Tuesday, February 23, 2010

Thomas Merton on The Will of God

Romans 12:1-2
I appeal to you therefore, brothers and sisters, by the mercies of God, to present your bodies as a living sacrifice, holy and acceptable to God, which is your spiritual worship. 2 Do not be conformed to this world, but be transformed by the renewal of your mind, that by testing you may discern what is the will of God, what is good and acceptable and perfect.

From Thomas Merton's No Man Is An Island, On the Will of God (cont)
• A right intention (which we should have as we follow the signs of God’s will) is a transient intention. It is proper to the active life which is always moving on to something else. We pause from one particular to another, reaching ahead into many plans – the works done and planned are all for the glory of God. They all stand ahead of us as milestones along a road with an invisible end. And God is always at the end.
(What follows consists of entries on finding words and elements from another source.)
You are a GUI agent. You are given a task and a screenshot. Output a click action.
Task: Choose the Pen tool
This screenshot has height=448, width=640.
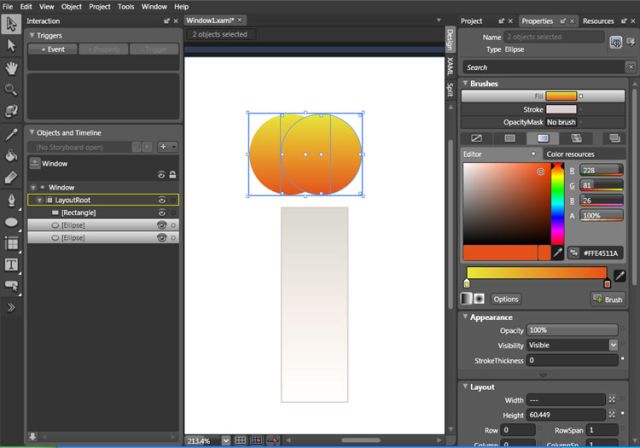12,199
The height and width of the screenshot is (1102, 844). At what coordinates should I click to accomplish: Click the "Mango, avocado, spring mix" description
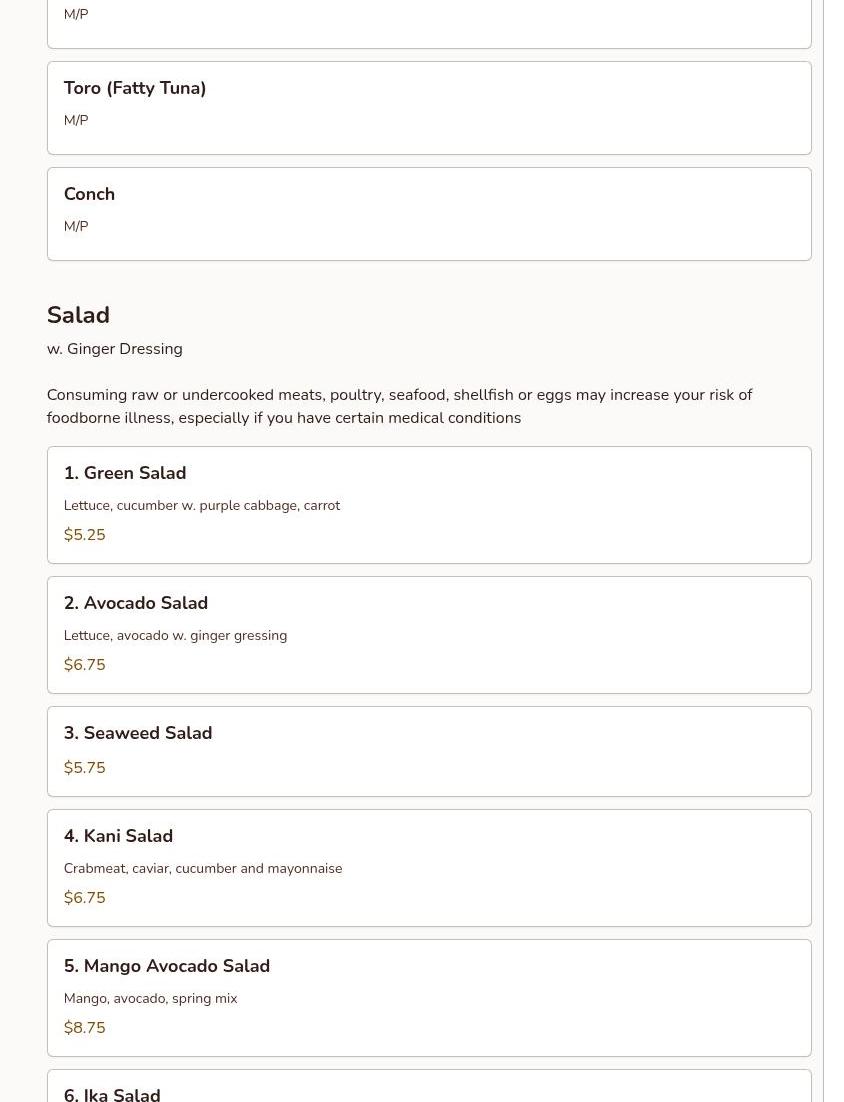point(150,998)
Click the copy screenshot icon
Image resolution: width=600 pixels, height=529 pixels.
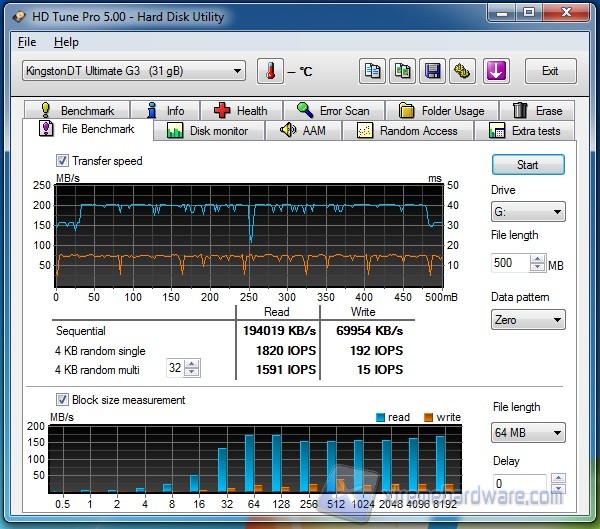click(403, 71)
• Right intention is more common than a really simple intention. It reaches out for merits, sacrifices, degrees of virture, etc. We need a simple intention – the aim of the contemplative life – no merely to enable a person to say prayers and make sacrifices with right intention: it is to teach us to live in God. A simple intention is perpetual death in Christ – keeping our life hidden in Christ. It seeks treasure nowhere but in heaven. It prefers what cannot be seen, touched, weighed, tasted, or seen.
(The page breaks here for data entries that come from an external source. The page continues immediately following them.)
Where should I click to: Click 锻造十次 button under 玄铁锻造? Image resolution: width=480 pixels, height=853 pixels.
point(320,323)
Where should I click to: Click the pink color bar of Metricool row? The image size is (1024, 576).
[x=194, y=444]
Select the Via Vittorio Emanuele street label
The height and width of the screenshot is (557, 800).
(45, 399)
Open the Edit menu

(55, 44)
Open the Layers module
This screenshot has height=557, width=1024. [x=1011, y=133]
• A right intention only aims in the right direction. But even in the midst of action, a simple intention renounces all things but God alone, seeks Him alone. The secret of simple intention is that it is content to seek God and does not insist on finding God right away, knowing that in seeking God we have already found God.
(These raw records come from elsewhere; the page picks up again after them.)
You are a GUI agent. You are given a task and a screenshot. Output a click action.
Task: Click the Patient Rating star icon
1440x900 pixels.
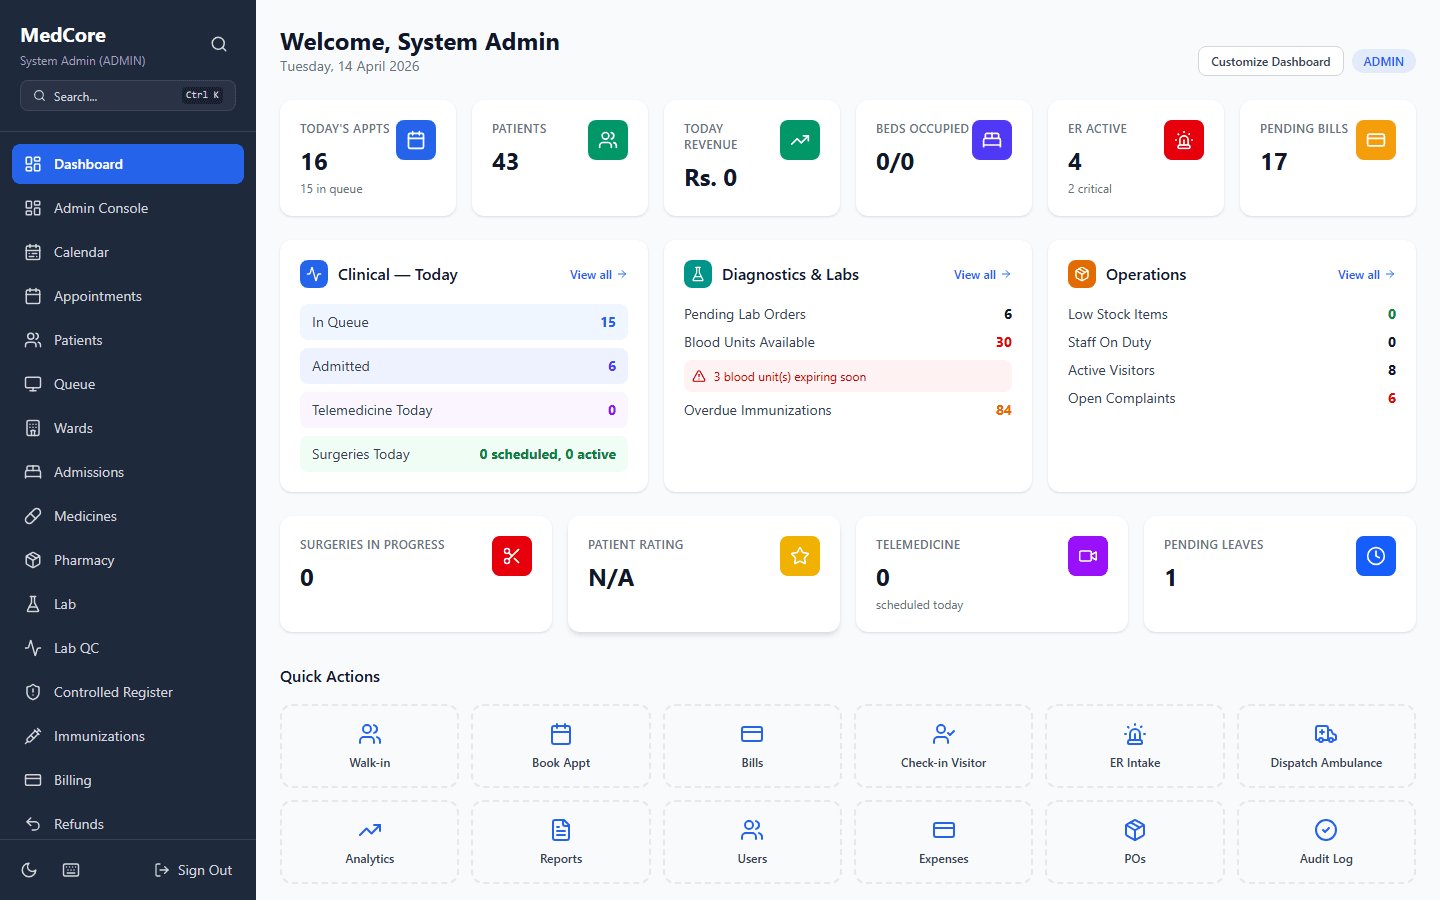800,556
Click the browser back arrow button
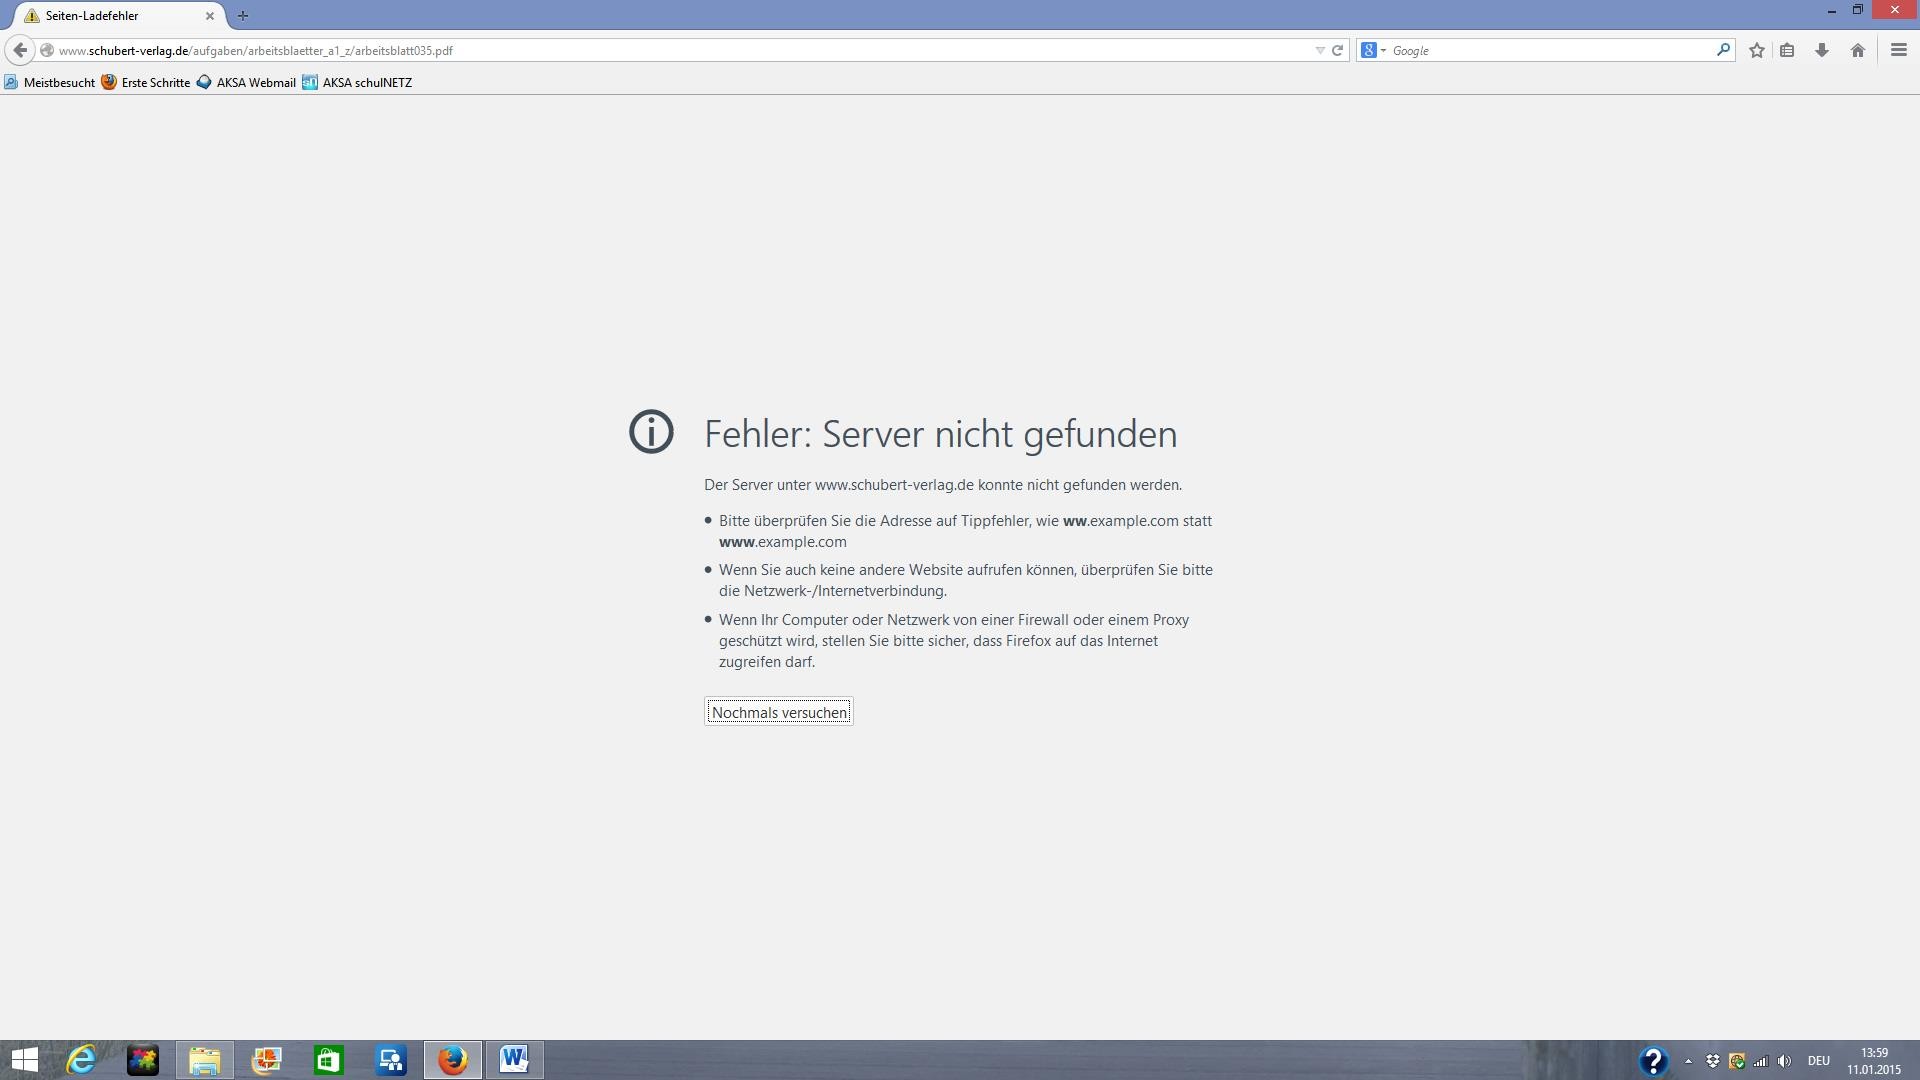 tap(20, 50)
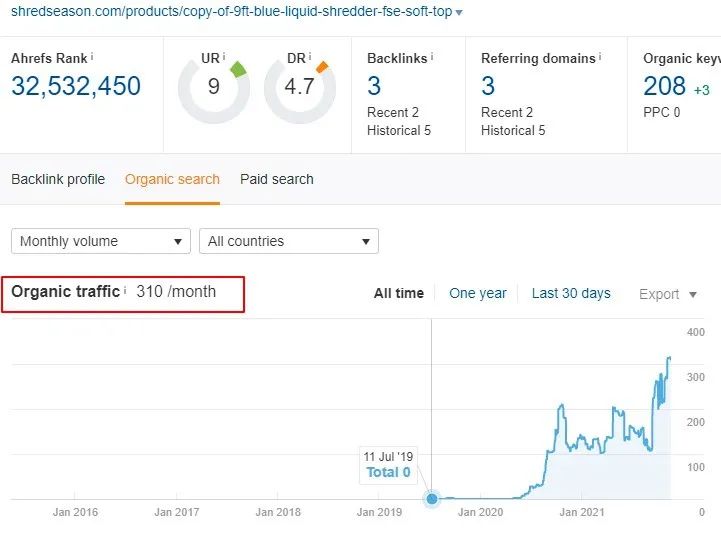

• Whatever is offered to God with a right intention is acceptable to Him. Whatever is offered to God with a simple intention is not only accepted by Him by reason of our good will, but is pleasing to God in itself.
• Our intention cannont be completely simple unless it is completely poor. It seeks and desires nothing unless it is completely poor. It seeks and desires nothing but the supreme poverty of having nothing but God. True, anyone with a grain of faith realizes that to have God and nothing else besides is to have everything in Him. But between the thought of poverty and its actualization in our lives lies the desert of emptiness through which we must travel in order to find Him.